British experience in Malaya is sharply different in some vital fundamentals from the problem in Vietnam. In Vietnam, the Vietnamese are fighting their brother Vietnamese. In Malaya, a colonial power of another race led native forces against guerrillas who were largely foreigners (that is, Chinese from Communist China who had to operate in a mixed Indo-Sino-Malay population). The political attraction and security of village populations is quite different—and yet this is the “grass roots” basis of military operations.
c.
The U.S. and Vietnamese military have an unexcelled potential for teamwork, if we can get the wraps taken off. U.S. advisors have a record of counter-guerrilla success in this same area of Vietnam in the past, and in the Philippines, which stands up well against the British accomplishments in Malaya.
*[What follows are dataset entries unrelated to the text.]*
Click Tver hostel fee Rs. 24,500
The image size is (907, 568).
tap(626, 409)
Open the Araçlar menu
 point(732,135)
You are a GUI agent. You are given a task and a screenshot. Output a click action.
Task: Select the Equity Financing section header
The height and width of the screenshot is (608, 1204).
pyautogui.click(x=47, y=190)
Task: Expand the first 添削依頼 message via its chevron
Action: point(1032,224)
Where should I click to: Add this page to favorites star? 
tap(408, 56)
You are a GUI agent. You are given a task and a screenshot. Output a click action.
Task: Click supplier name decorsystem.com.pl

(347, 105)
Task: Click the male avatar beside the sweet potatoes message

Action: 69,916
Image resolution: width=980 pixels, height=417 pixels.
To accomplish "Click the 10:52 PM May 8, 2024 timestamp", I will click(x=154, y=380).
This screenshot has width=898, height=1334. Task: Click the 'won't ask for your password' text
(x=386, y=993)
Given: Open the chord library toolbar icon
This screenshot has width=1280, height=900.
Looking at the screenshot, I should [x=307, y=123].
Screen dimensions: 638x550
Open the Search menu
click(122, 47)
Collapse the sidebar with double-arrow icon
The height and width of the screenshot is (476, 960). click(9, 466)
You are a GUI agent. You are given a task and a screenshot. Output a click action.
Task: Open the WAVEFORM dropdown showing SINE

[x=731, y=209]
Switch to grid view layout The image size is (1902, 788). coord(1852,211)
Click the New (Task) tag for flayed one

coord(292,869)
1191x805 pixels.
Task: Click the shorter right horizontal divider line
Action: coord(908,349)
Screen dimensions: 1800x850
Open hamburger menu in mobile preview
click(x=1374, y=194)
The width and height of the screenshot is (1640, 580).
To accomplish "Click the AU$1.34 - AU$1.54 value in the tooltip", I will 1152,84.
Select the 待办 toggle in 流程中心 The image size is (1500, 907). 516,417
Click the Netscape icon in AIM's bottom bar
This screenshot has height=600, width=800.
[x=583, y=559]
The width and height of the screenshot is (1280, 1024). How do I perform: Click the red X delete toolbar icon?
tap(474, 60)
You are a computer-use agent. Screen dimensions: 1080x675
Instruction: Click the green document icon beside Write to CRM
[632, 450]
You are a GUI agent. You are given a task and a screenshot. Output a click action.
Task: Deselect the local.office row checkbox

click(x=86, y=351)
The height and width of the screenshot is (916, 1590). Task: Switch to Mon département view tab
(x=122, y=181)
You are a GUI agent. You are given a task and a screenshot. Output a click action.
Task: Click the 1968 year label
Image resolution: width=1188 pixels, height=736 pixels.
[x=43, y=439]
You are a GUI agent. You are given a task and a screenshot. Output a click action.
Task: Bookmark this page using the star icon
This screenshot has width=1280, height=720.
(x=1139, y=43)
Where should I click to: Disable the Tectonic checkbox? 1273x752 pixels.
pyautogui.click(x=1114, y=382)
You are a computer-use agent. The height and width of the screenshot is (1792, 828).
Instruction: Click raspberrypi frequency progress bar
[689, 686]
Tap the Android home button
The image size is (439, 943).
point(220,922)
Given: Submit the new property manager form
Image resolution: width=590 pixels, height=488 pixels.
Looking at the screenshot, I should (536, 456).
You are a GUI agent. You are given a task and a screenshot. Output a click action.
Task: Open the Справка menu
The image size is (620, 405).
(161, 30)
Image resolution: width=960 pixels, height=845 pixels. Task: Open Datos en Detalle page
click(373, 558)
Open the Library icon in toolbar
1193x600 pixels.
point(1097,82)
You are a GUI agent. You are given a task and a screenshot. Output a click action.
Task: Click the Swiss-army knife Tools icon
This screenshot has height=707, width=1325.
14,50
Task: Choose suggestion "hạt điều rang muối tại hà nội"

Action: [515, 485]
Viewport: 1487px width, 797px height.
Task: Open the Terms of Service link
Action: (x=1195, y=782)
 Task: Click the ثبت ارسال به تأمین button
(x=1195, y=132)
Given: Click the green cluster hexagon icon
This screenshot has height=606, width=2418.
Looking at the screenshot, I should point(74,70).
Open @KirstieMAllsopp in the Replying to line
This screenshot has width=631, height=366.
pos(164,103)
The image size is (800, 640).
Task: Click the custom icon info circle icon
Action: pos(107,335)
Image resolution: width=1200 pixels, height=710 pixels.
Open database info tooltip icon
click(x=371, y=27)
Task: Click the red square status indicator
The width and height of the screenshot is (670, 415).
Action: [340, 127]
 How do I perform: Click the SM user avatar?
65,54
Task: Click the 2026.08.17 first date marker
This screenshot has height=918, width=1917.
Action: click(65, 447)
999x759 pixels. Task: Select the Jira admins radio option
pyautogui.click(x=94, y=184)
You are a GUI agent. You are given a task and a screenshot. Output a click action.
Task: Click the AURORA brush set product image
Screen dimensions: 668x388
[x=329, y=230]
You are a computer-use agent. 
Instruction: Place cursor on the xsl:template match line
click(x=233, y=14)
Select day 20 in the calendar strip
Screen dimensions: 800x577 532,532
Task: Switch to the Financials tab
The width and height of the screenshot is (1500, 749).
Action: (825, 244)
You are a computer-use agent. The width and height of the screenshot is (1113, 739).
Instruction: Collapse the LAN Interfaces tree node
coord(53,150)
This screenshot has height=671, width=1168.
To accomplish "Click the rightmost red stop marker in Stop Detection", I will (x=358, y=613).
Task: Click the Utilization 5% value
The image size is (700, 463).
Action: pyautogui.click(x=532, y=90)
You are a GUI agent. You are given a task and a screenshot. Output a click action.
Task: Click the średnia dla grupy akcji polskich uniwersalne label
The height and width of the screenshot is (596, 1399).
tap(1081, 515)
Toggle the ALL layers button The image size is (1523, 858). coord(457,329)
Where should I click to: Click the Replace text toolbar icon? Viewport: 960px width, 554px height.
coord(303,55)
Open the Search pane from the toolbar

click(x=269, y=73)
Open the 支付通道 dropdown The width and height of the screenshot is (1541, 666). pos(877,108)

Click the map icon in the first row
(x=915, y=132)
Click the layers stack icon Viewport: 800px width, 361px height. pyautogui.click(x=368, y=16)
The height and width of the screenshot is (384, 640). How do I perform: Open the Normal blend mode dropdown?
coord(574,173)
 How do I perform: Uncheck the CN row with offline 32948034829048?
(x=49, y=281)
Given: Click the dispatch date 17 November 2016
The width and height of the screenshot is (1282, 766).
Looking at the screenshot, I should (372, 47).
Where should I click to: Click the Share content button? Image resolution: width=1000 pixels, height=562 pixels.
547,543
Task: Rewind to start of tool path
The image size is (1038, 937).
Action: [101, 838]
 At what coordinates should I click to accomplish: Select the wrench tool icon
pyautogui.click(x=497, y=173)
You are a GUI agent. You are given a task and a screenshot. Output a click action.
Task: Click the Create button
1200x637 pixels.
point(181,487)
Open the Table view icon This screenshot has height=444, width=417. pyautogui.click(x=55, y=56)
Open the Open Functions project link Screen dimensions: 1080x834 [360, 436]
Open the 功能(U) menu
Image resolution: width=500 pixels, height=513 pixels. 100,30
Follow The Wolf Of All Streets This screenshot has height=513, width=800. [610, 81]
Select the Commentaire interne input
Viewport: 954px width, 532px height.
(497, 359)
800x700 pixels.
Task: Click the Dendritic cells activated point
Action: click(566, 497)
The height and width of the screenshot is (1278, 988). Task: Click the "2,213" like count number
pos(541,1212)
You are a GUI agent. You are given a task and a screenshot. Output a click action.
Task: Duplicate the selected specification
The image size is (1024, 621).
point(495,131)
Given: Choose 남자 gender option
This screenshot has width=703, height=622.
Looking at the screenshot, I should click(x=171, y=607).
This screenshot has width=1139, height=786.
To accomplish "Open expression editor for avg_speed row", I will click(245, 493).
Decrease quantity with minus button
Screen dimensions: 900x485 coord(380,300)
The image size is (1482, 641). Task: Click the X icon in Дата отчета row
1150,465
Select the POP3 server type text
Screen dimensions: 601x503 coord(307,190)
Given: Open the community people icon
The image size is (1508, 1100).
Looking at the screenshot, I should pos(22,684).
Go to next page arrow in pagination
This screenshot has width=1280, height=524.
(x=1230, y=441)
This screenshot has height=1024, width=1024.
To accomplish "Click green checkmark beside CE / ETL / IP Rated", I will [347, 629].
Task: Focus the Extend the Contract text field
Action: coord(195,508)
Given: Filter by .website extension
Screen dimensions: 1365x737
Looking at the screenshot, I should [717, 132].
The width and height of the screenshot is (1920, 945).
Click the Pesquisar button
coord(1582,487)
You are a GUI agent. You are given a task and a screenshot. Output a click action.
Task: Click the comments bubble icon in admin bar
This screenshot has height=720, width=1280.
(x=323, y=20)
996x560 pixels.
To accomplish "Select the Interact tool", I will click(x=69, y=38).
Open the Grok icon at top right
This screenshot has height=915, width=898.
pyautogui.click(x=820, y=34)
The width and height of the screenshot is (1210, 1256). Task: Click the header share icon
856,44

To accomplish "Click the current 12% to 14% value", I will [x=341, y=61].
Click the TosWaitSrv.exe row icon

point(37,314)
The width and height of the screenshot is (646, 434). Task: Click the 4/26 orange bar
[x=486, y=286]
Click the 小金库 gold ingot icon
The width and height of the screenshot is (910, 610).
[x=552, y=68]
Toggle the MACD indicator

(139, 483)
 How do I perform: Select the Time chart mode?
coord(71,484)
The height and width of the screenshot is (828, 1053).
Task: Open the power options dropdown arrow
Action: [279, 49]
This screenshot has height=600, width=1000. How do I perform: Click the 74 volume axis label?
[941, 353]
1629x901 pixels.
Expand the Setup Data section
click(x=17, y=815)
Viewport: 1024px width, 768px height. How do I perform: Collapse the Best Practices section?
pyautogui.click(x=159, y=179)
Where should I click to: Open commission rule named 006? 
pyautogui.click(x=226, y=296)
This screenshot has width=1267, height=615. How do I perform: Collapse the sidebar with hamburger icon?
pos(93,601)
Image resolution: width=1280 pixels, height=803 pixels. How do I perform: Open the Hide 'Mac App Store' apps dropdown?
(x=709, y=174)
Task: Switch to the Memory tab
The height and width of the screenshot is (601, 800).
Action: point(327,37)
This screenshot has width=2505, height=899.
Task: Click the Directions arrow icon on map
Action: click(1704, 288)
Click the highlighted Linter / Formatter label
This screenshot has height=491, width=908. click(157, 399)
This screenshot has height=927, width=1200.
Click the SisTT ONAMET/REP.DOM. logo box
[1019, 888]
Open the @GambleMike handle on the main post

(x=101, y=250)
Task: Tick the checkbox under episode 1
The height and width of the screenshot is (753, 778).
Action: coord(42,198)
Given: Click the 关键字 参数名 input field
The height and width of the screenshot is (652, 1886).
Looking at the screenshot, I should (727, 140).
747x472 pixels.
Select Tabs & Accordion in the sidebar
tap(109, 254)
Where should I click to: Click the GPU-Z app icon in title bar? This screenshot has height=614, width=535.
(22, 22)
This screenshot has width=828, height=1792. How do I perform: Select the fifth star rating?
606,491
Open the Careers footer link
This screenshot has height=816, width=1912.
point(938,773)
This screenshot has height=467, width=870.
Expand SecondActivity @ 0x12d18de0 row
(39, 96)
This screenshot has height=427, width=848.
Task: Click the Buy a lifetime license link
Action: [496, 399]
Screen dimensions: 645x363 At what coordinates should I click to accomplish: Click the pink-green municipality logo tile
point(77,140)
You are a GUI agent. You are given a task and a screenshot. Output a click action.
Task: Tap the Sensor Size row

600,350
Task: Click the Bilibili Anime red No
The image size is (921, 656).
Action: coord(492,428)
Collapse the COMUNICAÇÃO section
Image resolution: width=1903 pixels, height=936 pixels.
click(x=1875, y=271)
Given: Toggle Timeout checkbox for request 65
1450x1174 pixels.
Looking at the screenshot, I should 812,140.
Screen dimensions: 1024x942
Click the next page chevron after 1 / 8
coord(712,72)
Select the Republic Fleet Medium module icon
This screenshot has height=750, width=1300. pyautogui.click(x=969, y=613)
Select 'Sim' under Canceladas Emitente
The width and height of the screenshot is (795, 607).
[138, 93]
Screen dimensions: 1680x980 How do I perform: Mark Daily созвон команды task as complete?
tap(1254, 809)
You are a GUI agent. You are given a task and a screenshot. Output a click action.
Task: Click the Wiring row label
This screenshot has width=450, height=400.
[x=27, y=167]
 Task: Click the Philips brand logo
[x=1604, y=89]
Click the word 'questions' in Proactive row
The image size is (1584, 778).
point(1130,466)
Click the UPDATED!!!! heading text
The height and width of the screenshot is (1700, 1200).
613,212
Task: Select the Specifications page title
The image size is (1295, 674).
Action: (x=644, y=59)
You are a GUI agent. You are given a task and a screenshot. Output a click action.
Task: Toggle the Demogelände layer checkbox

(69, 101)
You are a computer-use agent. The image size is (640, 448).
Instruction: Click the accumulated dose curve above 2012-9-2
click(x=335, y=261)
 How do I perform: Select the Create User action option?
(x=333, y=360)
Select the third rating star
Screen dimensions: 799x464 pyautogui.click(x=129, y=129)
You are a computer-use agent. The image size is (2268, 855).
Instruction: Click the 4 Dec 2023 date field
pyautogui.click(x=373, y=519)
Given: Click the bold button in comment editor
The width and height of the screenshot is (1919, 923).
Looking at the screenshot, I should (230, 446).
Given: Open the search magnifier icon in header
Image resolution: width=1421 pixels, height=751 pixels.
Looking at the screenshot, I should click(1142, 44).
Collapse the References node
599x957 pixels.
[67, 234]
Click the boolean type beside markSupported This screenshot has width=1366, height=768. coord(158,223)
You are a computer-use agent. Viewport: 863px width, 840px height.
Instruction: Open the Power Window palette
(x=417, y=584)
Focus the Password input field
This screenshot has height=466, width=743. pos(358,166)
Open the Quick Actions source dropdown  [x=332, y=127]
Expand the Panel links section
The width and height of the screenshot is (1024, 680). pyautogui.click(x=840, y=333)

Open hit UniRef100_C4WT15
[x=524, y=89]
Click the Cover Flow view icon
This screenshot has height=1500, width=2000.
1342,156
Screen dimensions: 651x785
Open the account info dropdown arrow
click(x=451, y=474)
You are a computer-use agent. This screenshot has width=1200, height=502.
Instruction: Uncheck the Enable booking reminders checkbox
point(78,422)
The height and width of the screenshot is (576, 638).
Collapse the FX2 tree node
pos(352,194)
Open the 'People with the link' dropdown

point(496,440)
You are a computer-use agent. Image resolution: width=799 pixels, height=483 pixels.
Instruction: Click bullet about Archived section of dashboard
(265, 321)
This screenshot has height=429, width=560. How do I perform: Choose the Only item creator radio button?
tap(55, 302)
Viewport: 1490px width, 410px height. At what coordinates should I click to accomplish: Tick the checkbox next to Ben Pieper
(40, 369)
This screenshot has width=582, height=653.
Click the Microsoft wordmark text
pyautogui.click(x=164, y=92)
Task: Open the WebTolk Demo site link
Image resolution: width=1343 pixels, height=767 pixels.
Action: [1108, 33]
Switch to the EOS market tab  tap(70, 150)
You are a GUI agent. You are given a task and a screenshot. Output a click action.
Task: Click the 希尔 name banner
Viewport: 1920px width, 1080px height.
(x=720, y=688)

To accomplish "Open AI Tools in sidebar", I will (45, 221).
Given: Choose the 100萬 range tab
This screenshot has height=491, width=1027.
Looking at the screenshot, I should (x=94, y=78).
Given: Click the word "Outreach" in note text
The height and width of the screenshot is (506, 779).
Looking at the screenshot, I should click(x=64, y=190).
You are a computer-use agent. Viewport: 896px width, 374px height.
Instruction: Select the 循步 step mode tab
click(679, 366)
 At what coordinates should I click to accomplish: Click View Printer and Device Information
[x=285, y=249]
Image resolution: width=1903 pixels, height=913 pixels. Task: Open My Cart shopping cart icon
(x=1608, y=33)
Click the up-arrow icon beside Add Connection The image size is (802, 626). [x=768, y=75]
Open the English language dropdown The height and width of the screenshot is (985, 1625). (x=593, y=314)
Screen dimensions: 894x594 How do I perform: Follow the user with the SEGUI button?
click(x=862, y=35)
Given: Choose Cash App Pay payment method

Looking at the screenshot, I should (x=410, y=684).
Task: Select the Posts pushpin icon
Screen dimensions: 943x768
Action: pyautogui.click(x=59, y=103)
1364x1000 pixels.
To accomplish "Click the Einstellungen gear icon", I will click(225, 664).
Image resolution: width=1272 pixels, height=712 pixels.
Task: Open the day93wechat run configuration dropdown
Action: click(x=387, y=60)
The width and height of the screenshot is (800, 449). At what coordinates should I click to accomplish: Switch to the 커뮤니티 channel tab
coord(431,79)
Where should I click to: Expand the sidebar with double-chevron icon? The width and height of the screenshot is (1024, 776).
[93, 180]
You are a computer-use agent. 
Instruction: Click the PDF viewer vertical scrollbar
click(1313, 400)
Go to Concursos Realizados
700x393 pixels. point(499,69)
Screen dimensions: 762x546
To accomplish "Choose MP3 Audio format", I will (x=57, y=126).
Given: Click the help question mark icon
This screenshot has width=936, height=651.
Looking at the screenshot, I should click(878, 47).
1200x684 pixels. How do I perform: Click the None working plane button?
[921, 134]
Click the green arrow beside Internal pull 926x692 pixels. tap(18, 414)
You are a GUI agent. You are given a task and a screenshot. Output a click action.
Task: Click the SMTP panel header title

All we have to do is remember the lessons we learned in the very recent past, and to make use of them wisely and energetically.

On the other hand, I believe there are some British, Malayan, Filipino, and Burmese counter-guerrilla experts who would have some thoughtful suggestions to make which would be well-worth considering. I would like to see the U.S. military invite some of these folks in to visit Vietnam, with the approval of the Vietnamese government, where they could get a first-hand look at the situation and come up with ideas for U.S. and Vietnamese military to consider. This might prove most useful, and would be far different than asking them to come in to do a U.S. military task.

  1. Source: Washington National Records Center, RG 330, Lansdale Papers: FRC 63 A 1803, Vietnam Correspondence 1960. Confidential. F. Haydn Williams served under the Assistant Secretary of Defense for International Security Affairs, John N. Irwin, II.